» MATERIAL FOR THE TASK:
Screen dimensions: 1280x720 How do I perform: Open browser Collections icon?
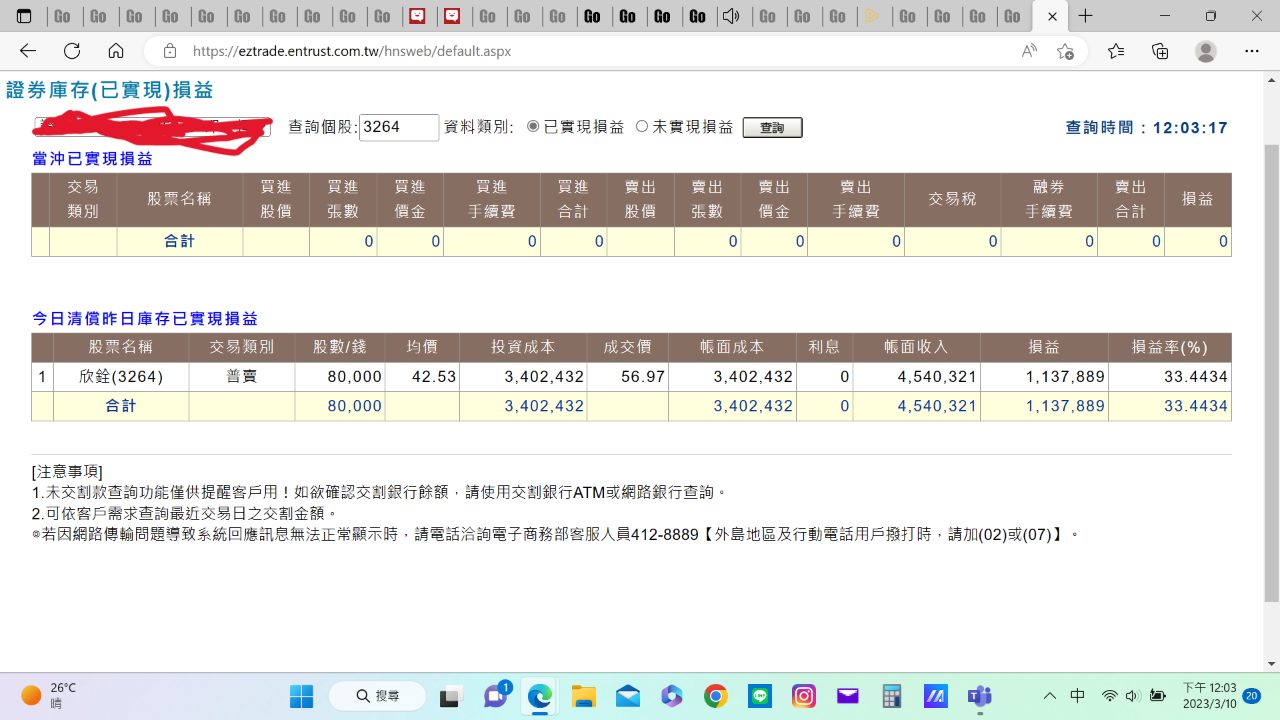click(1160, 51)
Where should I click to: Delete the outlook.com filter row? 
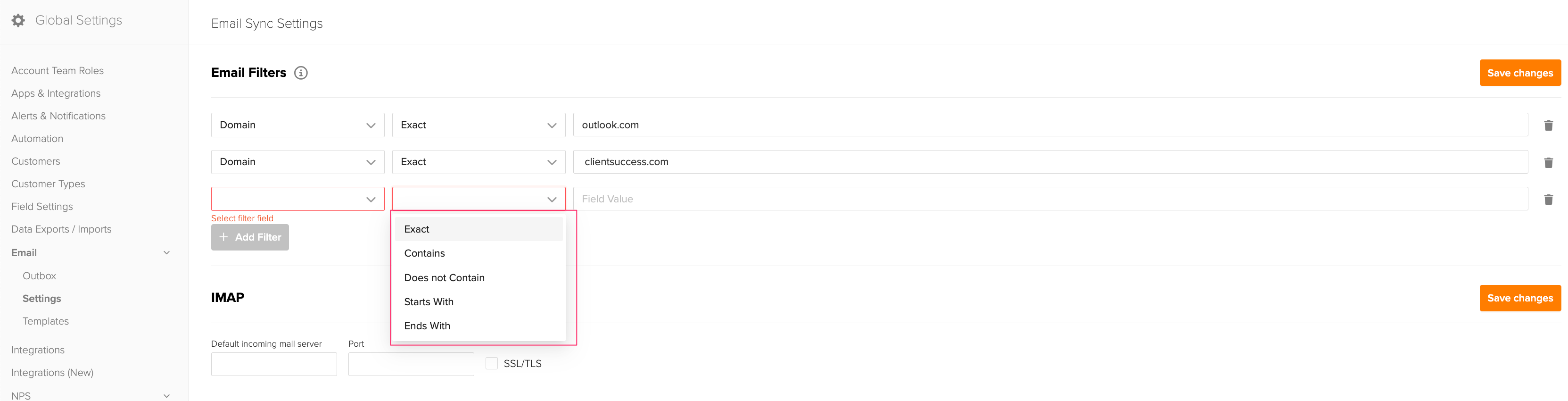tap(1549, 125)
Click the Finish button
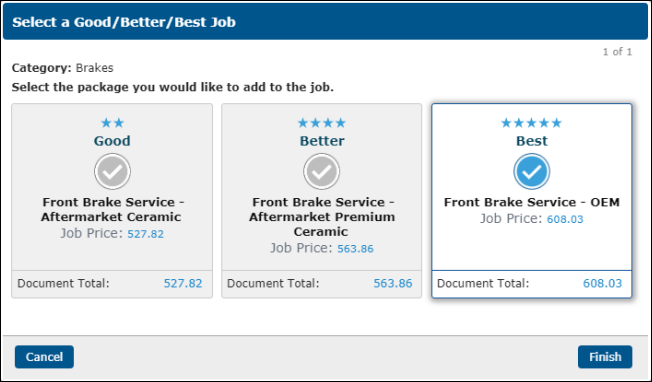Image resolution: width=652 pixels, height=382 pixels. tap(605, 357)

» ACTIVITY:
Set down the material word for word, and drop every picture from it.

» ANSWER TO THIS EXERCISE:
Screen dimensions: 1280x720 How do I perform: Open browser Collections icon?
click(1160, 51)
Where should I click to: Delete the outlook.com filter row? 
tap(1549, 125)
Click the Finish button
Image resolution: width=652 pixels, height=382 pixels. tap(605, 357)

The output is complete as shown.